These performance patterns can also be linked to structural differences among the models. BERT relies on WordPiece tokenization and produces embeddings that vary more in magnitude than orientation, making it sensitive to the choice of Similarity metric. RoBERTa benefits from Byte-Pair Encoding (BPE) tokenization and large-scale pretraining with dynamic masking, which stabilizes its embeddings but increases model size and runtime cost.

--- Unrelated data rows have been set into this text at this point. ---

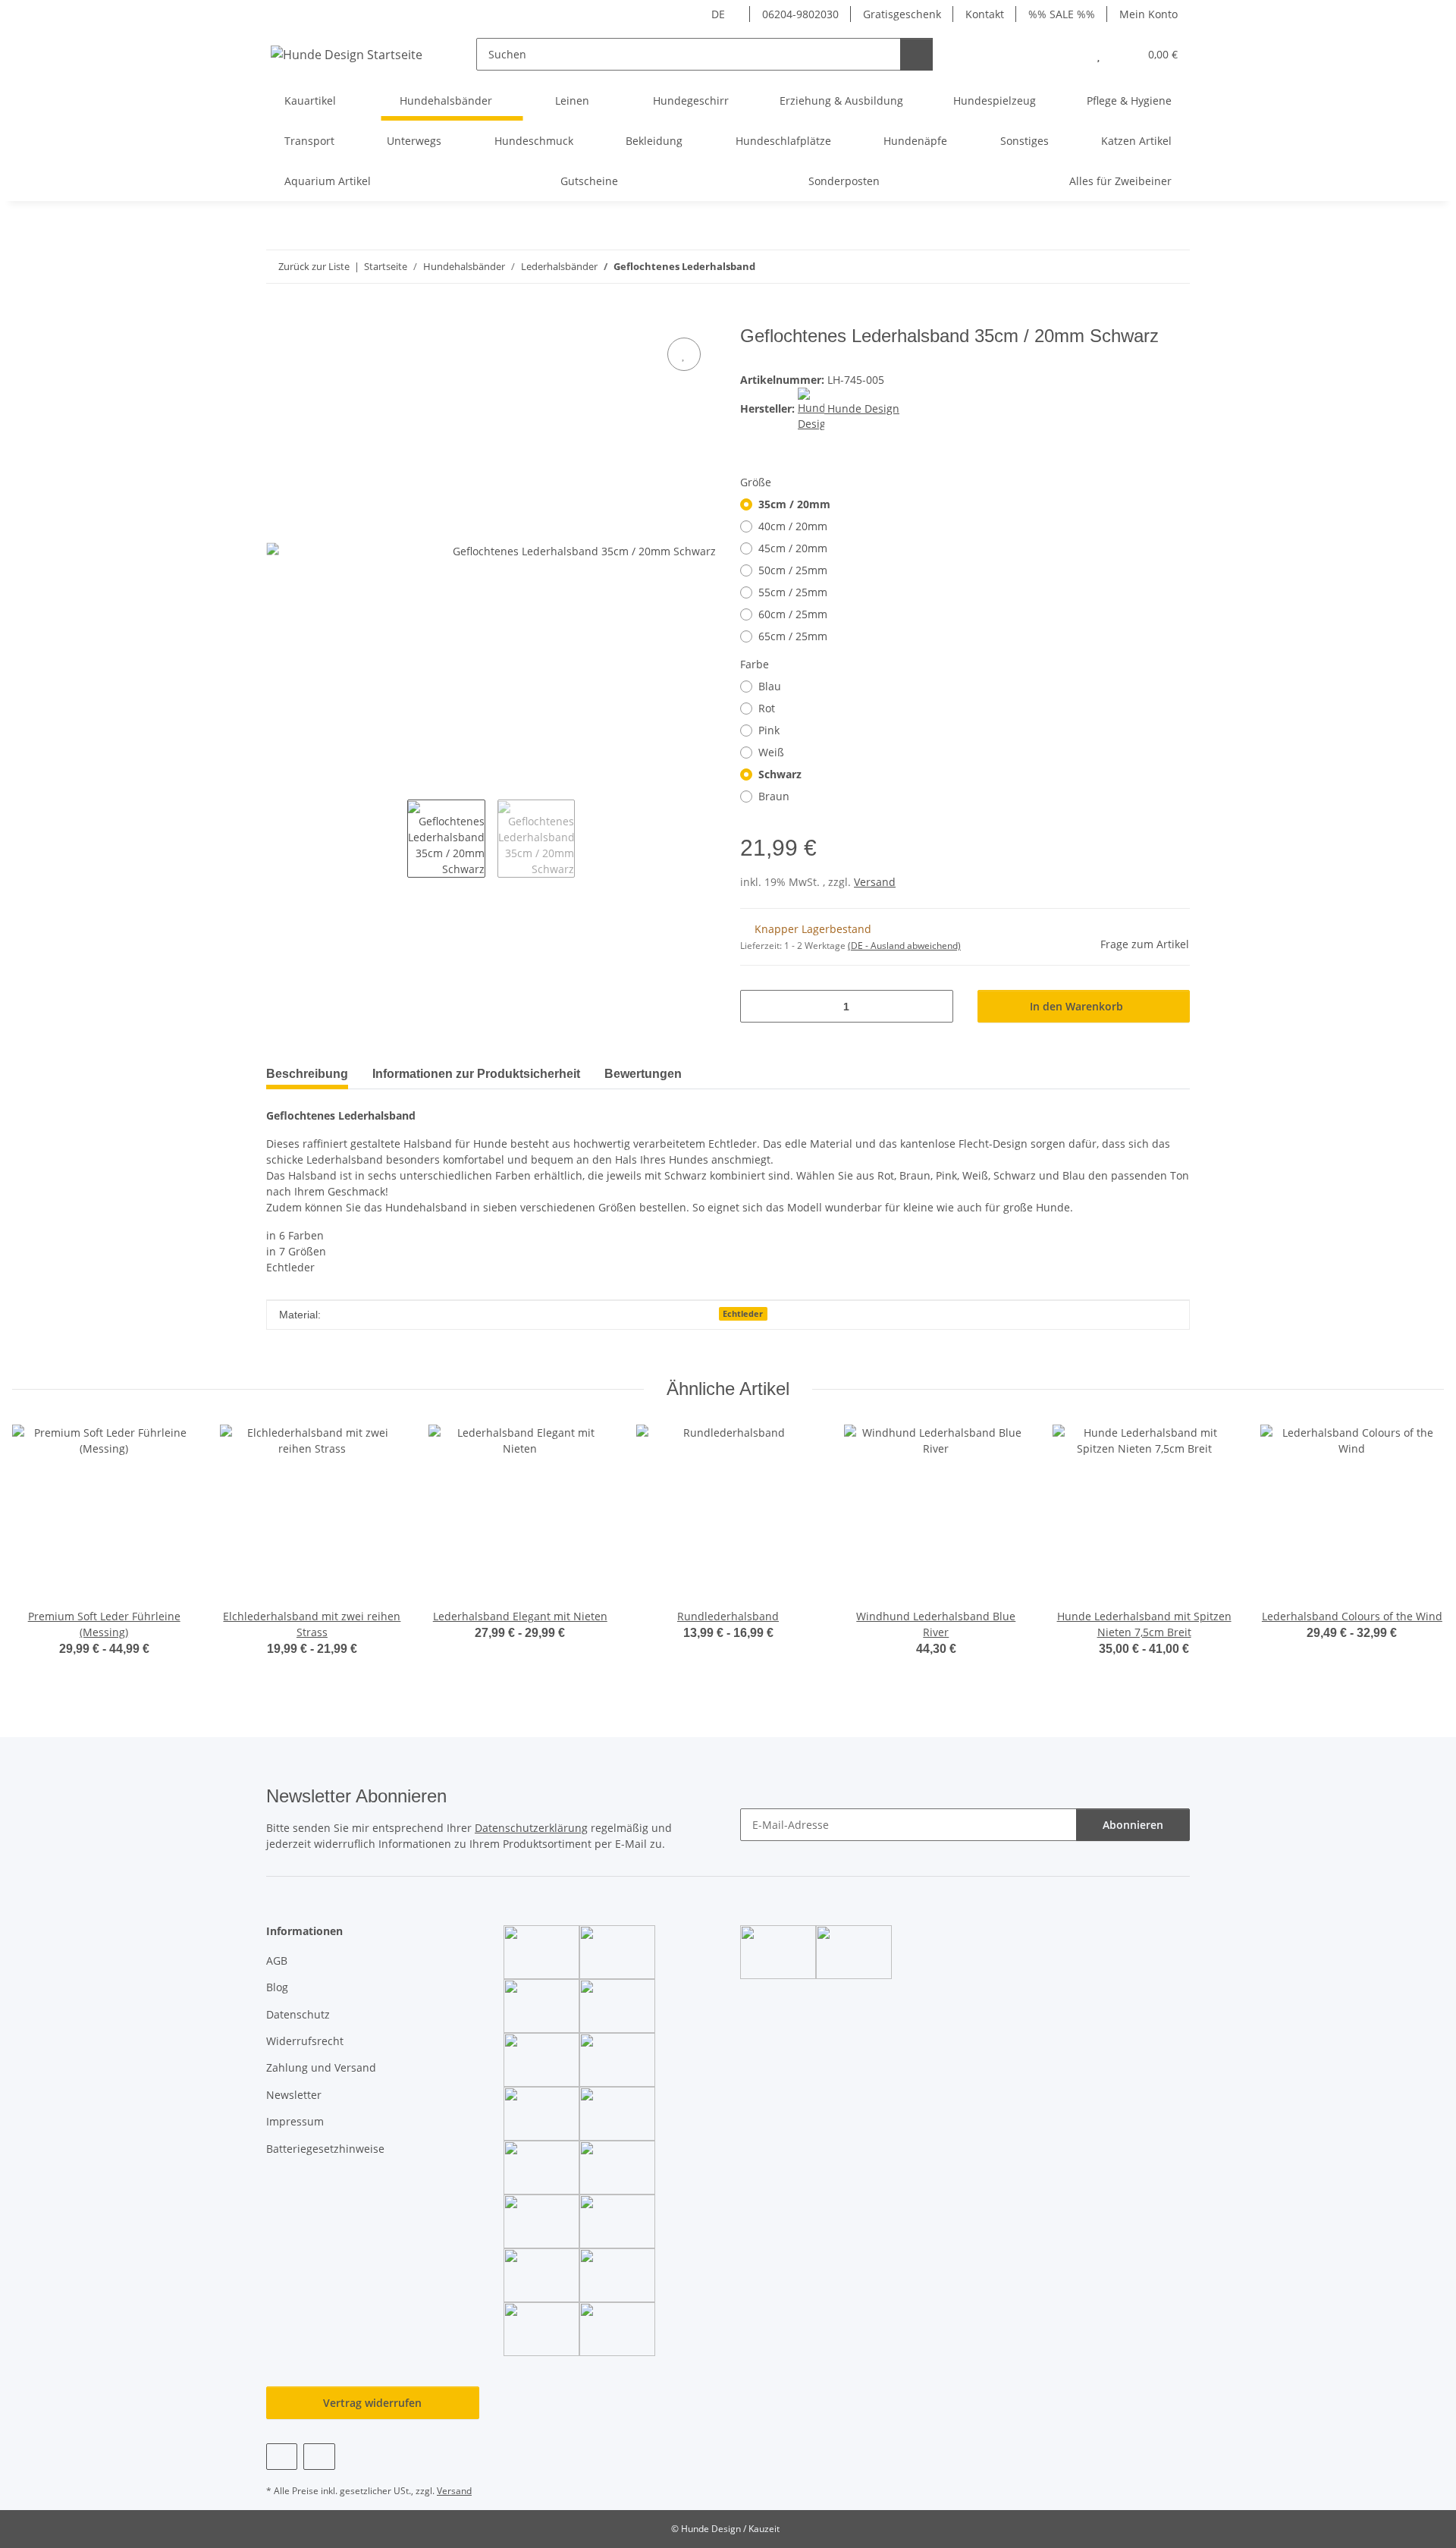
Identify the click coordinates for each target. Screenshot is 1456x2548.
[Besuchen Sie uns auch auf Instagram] (318, 2456)
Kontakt (984, 14)
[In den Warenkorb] (278, 317)
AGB (276, 1960)
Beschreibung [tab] (307, 1073)
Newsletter (294, 2095)
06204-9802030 (800, 14)
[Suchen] (916, 54)
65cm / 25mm (792, 636)
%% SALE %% (1061, 14)
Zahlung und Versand (321, 2067)
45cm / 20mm (792, 548)
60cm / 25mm (792, 614)
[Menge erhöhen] (936, 1006)
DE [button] (718, 14)
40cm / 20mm (792, 526)
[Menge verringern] (757, 1006)
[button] (1068, 54)
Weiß (771, 752)
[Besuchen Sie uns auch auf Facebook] (281, 2456)
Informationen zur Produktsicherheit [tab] (476, 1073)
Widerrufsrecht (305, 2041)
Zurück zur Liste (314, 266)
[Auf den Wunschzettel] (684, 354)
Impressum (295, 2121)
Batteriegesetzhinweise (325, 2148)
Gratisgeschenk (902, 14)
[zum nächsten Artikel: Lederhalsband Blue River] (1173, 266)
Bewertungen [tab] (643, 1073)
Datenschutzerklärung (531, 1828)
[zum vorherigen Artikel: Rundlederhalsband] (1141, 266)
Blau (769, 686)
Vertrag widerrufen (372, 2403)
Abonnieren (1133, 1825)
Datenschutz (298, 2014)
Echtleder (743, 1314)
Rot (766, 708)
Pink (769, 730)
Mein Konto (1148, 14)
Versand (875, 882)
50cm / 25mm (792, 570)
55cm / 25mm (792, 592)
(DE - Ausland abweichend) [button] (904, 945)
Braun (773, 796)
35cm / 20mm (794, 504)
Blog (277, 1987)
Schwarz (780, 774)
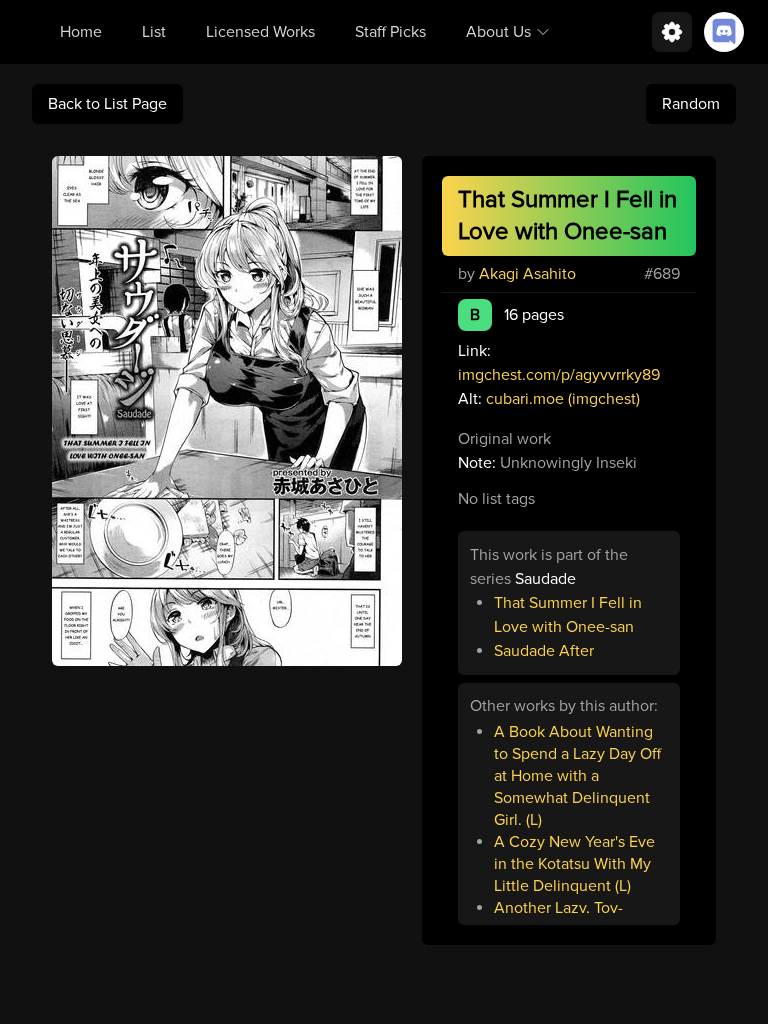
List (154, 32)
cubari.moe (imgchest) (563, 399)
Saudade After (544, 651)
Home (81, 32)
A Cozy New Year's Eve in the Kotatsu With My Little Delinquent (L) (574, 864)
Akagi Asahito (527, 274)
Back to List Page (107, 104)
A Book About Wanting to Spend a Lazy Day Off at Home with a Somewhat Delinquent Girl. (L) (577, 776)
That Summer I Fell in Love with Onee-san (568, 615)
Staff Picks (390, 32)
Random (691, 104)
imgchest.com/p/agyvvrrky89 (559, 375)
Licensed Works (260, 32)
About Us (498, 32)
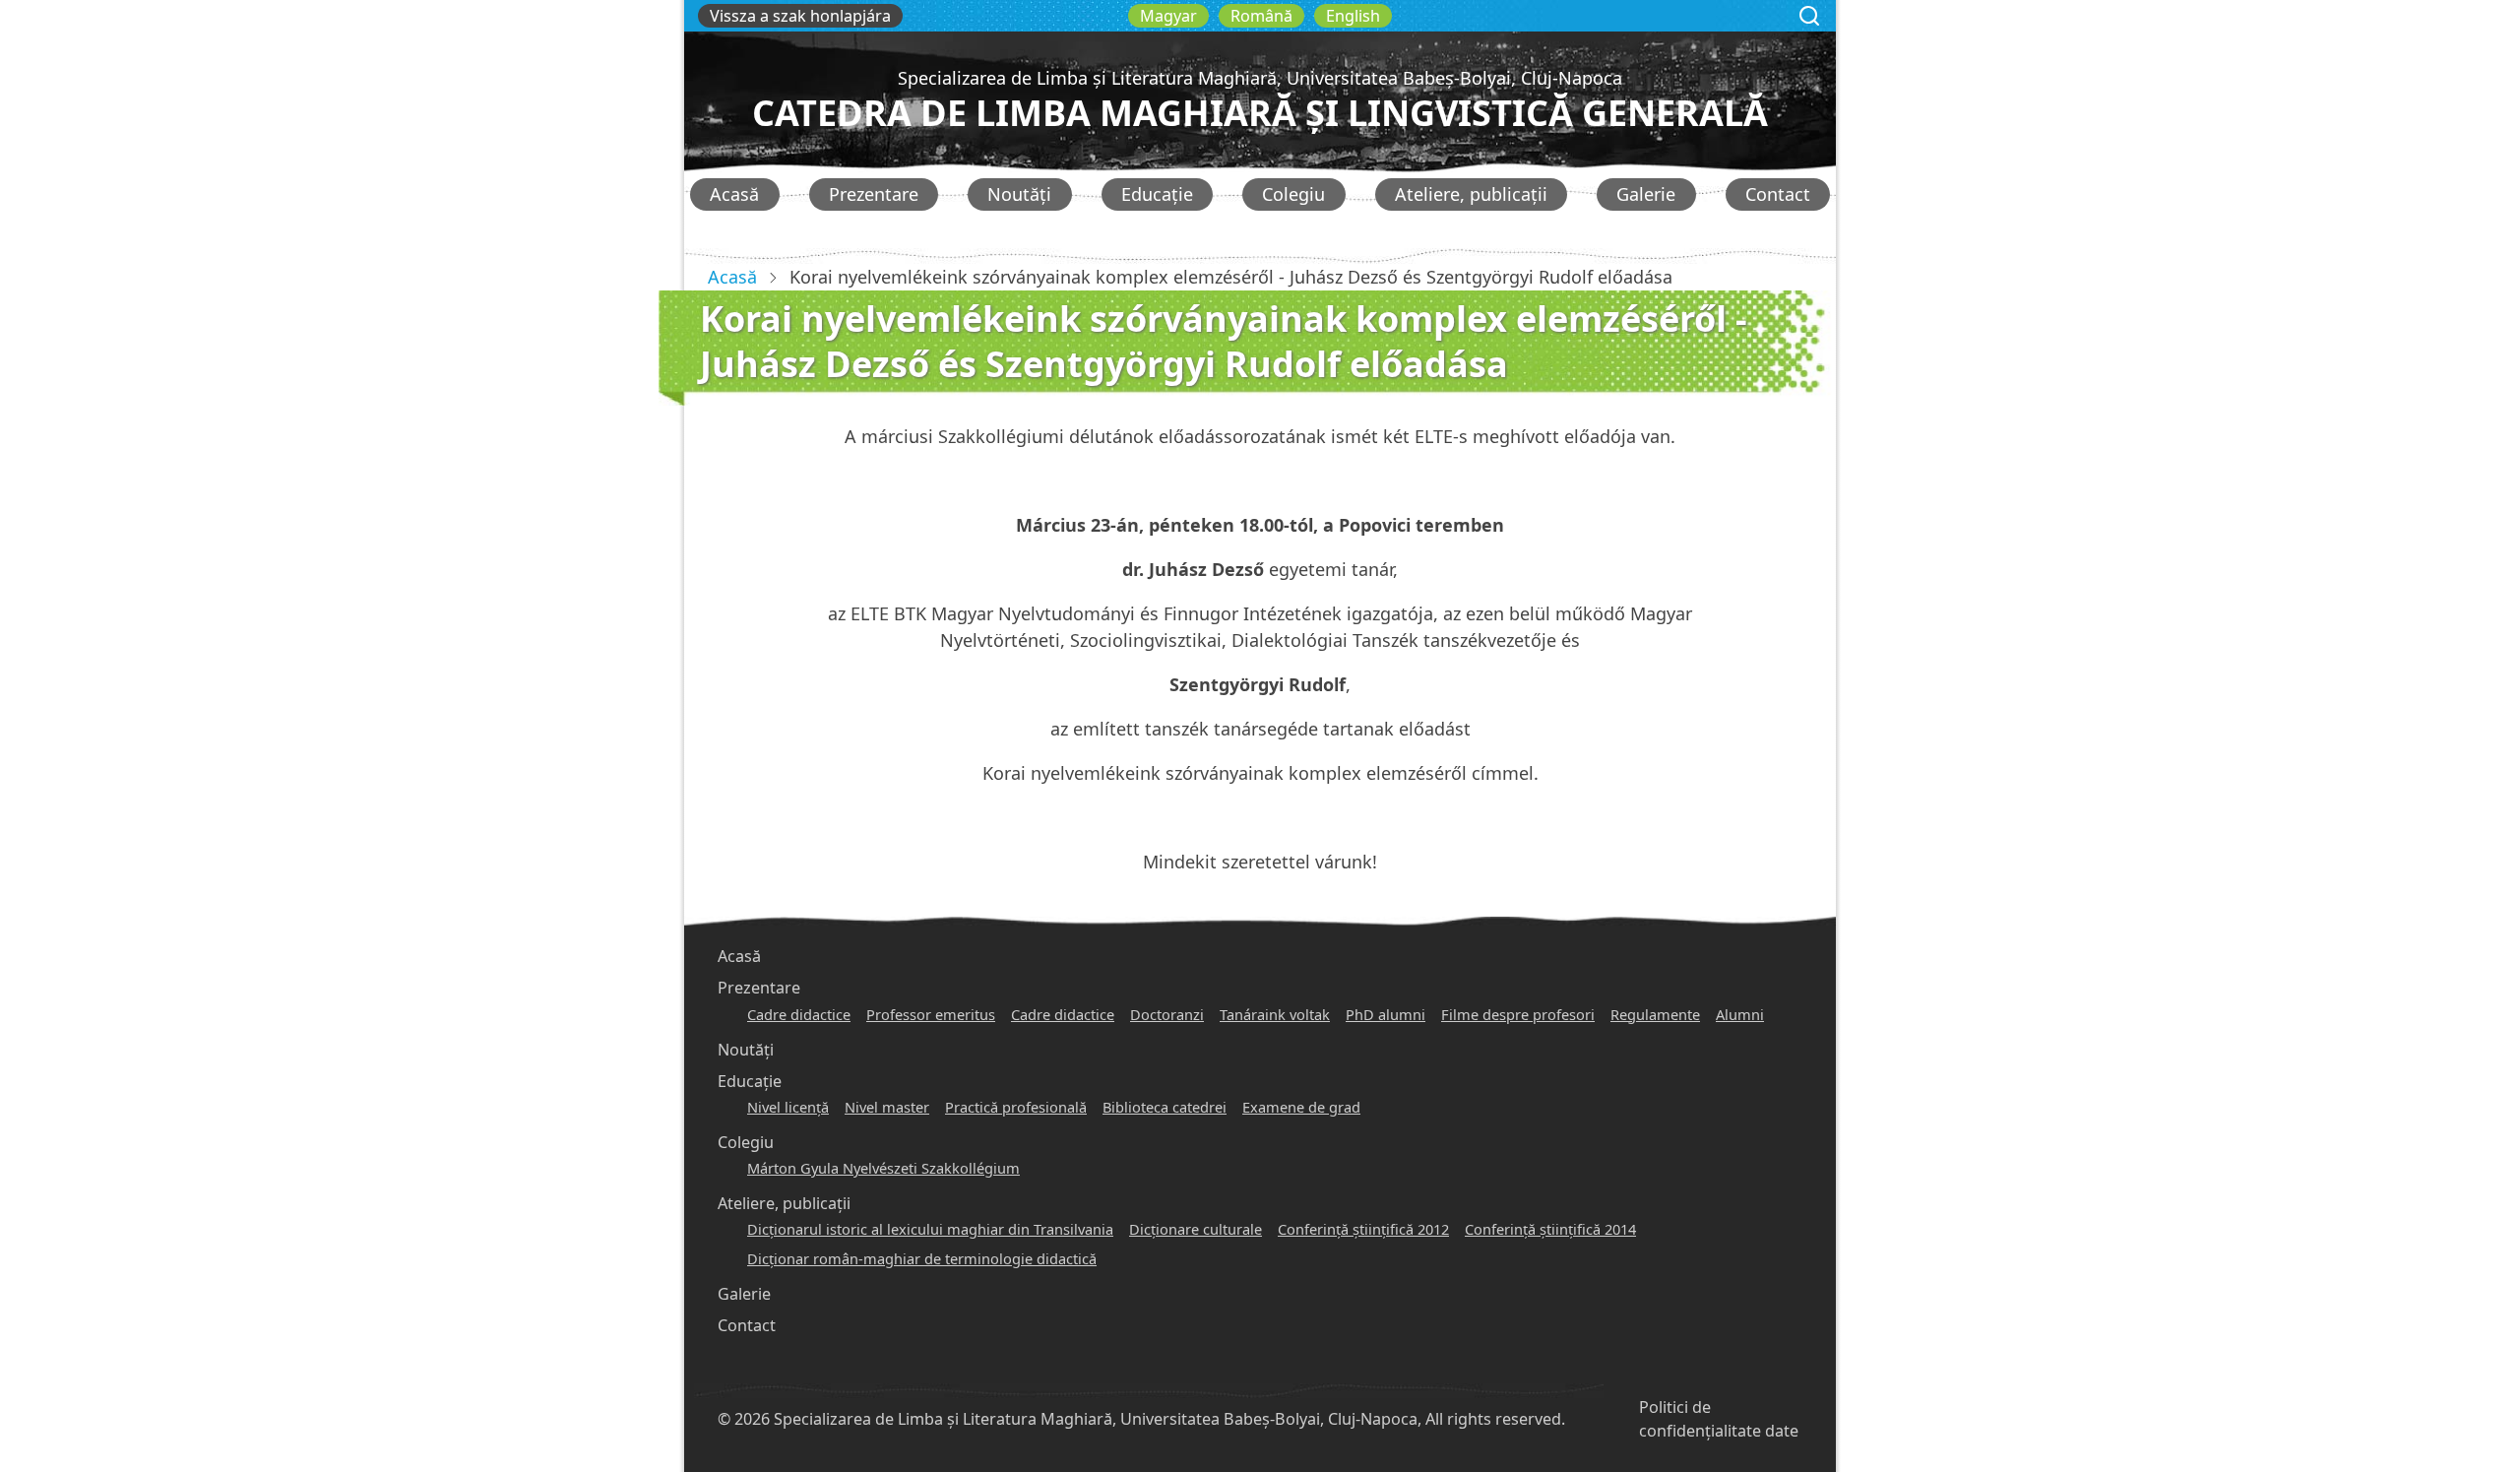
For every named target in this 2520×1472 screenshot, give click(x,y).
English (1353, 16)
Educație (1157, 194)
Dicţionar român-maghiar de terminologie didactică (922, 1258)
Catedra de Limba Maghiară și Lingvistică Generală (1260, 113)
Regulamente (1655, 1014)
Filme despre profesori (1518, 1014)
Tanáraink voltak (1275, 1014)
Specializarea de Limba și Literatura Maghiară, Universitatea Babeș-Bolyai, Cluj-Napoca (1260, 78)
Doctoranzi (1167, 1014)
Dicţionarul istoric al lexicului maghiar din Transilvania (930, 1229)
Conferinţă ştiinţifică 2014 (1550, 1229)
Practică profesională (1016, 1107)
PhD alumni (1385, 1014)
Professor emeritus (930, 1014)
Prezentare (873, 194)
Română (1261, 16)
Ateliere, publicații (1471, 194)
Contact (1777, 194)
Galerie (1645, 194)
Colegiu (1293, 194)
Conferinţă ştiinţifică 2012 (1363, 1229)
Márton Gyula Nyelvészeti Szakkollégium (883, 1168)
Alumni (1740, 1014)
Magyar (1168, 16)
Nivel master (887, 1107)
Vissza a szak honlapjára (800, 16)
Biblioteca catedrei (1164, 1107)
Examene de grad (1301, 1107)
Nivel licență (788, 1107)
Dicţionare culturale (1195, 1229)
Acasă (734, 194)
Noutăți (1019, 194)
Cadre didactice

MPNet combines masked and permuted language modeling, allowing it to generate more balanced contextual embeddings and explaining its robustness across metrics. In simple terms, BERT tends to “stretch” or “shrink” its embeddings more than it rotates them, while RoBERTa and MPNet shape their vectors in a way that makes comparisons more consistent. This helps clarify why BERT can be thrown off by certain measures, whereas the others maintain steadier performance.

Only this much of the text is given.